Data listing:
_ _ _ _

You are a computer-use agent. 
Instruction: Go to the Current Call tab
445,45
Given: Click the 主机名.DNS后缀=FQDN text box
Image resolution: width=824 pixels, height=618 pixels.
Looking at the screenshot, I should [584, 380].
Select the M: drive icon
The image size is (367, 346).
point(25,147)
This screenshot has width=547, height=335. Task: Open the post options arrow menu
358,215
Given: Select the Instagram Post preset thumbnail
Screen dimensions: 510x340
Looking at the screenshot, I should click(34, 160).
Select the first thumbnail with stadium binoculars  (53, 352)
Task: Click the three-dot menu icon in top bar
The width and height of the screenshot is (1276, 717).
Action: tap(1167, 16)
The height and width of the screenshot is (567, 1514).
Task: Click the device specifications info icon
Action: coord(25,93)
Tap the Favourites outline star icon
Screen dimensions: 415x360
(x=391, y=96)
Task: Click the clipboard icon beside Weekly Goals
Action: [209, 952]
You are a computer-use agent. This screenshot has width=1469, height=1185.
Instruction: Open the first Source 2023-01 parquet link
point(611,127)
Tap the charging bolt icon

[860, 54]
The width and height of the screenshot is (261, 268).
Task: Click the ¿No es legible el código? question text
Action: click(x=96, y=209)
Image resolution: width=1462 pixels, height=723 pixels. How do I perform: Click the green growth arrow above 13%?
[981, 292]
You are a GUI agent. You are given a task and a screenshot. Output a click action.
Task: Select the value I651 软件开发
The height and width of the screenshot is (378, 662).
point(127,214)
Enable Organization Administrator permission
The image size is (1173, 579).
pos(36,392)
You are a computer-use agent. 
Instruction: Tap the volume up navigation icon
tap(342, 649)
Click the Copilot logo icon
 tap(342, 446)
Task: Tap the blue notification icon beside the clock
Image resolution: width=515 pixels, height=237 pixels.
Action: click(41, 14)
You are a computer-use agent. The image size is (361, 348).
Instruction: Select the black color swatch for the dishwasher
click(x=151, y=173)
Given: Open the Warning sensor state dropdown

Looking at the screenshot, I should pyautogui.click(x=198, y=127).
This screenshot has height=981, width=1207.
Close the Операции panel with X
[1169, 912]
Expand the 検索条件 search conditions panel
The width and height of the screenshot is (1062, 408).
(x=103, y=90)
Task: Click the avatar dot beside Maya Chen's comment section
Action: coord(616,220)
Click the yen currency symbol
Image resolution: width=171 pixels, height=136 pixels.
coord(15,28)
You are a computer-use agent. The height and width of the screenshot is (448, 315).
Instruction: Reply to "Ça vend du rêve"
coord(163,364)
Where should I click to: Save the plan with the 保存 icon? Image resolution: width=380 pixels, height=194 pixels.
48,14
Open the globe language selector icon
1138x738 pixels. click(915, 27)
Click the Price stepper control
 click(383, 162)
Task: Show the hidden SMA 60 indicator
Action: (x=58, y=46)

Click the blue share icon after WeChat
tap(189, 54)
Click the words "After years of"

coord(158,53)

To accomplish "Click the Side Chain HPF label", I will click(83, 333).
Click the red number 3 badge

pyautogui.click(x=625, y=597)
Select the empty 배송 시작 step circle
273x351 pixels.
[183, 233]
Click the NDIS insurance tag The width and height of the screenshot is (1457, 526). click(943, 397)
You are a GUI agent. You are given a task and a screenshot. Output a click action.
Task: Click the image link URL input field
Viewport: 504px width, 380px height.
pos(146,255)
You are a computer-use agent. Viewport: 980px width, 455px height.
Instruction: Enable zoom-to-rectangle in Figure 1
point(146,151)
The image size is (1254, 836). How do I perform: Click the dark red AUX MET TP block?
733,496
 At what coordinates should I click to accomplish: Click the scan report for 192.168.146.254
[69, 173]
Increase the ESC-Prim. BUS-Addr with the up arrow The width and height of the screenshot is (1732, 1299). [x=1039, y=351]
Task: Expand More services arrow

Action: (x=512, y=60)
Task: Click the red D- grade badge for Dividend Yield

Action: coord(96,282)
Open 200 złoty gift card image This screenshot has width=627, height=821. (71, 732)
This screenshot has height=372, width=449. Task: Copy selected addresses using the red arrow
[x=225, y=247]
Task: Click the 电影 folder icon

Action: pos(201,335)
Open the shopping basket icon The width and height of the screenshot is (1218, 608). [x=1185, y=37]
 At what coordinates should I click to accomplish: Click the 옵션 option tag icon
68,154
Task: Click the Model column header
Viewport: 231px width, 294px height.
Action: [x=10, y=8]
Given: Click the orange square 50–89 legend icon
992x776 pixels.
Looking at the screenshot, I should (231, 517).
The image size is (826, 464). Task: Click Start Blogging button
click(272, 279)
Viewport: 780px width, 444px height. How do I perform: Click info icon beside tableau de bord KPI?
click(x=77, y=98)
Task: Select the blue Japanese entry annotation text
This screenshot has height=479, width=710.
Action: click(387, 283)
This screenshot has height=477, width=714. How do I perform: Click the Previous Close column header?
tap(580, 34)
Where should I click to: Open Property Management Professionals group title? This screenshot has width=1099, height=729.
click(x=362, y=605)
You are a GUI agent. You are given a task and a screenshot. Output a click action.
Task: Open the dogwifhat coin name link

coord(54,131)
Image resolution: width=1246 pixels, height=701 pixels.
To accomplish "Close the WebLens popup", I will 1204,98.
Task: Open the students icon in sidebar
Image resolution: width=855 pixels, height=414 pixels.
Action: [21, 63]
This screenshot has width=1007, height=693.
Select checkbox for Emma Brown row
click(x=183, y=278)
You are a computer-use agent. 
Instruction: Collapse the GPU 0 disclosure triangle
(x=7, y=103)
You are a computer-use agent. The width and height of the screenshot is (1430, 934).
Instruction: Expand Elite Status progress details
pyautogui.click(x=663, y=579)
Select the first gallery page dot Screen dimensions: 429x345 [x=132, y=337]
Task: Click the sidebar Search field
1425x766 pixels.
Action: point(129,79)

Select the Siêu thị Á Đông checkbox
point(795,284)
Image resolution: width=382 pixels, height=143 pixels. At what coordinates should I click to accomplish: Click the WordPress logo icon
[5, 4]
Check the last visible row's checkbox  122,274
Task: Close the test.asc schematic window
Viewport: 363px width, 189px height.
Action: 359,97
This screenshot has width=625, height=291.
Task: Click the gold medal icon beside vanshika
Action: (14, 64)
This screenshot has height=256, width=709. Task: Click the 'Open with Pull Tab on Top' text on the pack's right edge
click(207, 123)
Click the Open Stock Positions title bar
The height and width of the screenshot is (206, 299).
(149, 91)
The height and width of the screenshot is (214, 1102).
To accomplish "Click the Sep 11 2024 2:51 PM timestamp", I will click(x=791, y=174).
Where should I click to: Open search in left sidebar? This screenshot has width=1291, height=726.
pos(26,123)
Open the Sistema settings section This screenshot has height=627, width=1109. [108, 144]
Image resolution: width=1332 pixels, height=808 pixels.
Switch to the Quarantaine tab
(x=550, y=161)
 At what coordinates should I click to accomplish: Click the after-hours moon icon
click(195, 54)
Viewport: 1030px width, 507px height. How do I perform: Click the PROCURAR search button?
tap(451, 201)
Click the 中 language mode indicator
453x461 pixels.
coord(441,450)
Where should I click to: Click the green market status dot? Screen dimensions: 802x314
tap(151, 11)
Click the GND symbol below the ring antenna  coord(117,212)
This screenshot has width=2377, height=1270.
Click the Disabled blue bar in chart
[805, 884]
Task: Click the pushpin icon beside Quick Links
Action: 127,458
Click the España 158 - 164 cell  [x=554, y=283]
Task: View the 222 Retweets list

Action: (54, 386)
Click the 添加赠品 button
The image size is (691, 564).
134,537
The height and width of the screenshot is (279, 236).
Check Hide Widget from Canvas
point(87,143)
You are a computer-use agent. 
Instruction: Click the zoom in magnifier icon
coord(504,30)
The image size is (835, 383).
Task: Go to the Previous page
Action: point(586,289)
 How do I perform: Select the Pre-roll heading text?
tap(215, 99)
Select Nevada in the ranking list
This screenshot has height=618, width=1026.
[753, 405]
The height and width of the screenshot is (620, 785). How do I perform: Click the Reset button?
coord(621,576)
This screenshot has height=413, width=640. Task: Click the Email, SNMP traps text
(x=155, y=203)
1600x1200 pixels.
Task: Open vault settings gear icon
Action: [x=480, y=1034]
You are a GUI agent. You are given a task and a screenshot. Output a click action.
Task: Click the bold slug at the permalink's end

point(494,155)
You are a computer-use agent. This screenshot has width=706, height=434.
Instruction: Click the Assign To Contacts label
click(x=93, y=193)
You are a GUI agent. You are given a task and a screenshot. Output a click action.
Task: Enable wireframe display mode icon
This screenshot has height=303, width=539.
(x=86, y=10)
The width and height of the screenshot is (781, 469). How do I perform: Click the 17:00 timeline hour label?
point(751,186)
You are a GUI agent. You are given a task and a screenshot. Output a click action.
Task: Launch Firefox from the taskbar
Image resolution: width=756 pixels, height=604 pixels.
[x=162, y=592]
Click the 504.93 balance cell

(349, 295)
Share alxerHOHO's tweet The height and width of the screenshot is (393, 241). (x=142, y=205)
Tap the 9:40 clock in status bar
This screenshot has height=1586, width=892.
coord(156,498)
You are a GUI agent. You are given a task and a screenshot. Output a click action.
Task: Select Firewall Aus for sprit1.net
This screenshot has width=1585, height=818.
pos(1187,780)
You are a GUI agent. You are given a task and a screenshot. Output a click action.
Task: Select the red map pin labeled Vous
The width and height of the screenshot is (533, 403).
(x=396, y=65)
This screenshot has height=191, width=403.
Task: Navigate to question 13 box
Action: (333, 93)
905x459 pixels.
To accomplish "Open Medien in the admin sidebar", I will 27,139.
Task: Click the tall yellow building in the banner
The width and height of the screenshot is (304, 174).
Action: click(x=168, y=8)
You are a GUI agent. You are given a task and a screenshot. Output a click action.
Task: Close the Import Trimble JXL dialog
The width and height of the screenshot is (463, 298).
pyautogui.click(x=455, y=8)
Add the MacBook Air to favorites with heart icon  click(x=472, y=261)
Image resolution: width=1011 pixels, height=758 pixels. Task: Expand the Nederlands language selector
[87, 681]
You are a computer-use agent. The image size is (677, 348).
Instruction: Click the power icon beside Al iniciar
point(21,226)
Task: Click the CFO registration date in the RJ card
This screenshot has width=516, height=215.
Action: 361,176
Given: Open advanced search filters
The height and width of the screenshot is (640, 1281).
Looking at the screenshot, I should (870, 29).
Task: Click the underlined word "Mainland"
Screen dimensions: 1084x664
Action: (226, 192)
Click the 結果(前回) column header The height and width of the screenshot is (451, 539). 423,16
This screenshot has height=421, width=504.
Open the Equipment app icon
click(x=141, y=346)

_ _ _ _

EXERCISE DETAILS
Extract each line of the entries above that contains the word "dimensions", treating uppercase and lowercase as different.

SOLUTION TO THIS PROBLEM
Screen dimensions: 510x340
Screen dimensions: 415x360
Select the first gallery page dot Screen dimensions: 429x345 [x=132, y=337]
Where should I click to: Click the green market status dot? Screen dimensions: 802x314
Screen dimensions: 1084x664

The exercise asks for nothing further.